Question

How do you find the maclaurin series expansion of `f(x) = 1 / (1-x)`?

Answer 1

The simplest way is to use the geometric series formula `a+ar+ar^2+ar^3+cdots=a/(1-r)` when `|r| < 1` to get `f(x)=1/(1-x)=1+x+x^2+x^3+x^4+cdots` for `|x| < 1`. You can also use the general formula for Maclaurin series expansions as shown below.

Explanation:

Given `f(x)=1/(1-x)=(1-x)^(-1)`, if we want to use the general formula, we must compute:

`f'(x)=-(1-x)^{-2} * (-1)=(1-x)^{-2}`

`f''(x)=-2(1-x)^{-3} * (-1) = 2(1-x)^{-3}`

`f'''(x)=-6(1-x)^{-4) * (-1)=6(1-x)^{-4}`, etc...

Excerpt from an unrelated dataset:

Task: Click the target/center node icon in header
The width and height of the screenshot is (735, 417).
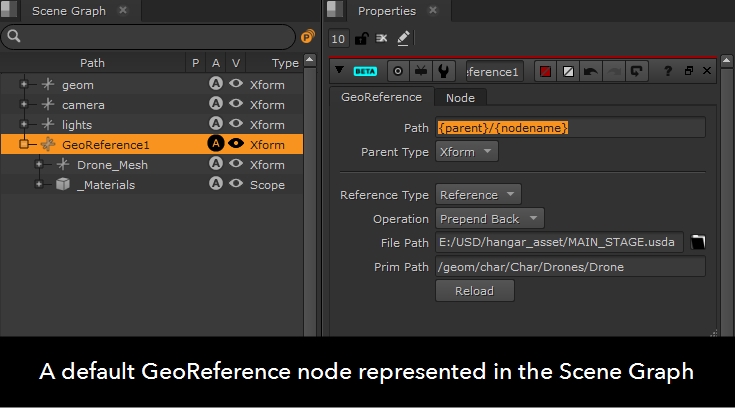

and `f(0)=1`, `f'(0)=1`, `f''(0)=2=2!`, `f'''(0)=6=3!`, etc...

Therefore

`f(0)+f'(0)x+(f''(0))/(2!)x^2+(f'''(0))/(3!)x^3+(f''''(0))/(4!)x^4+cdots`

`=1+x+x^2+x^3+x^4+cdots`

The Ratio Test can also be used to confirm this converges for `|x|<1`.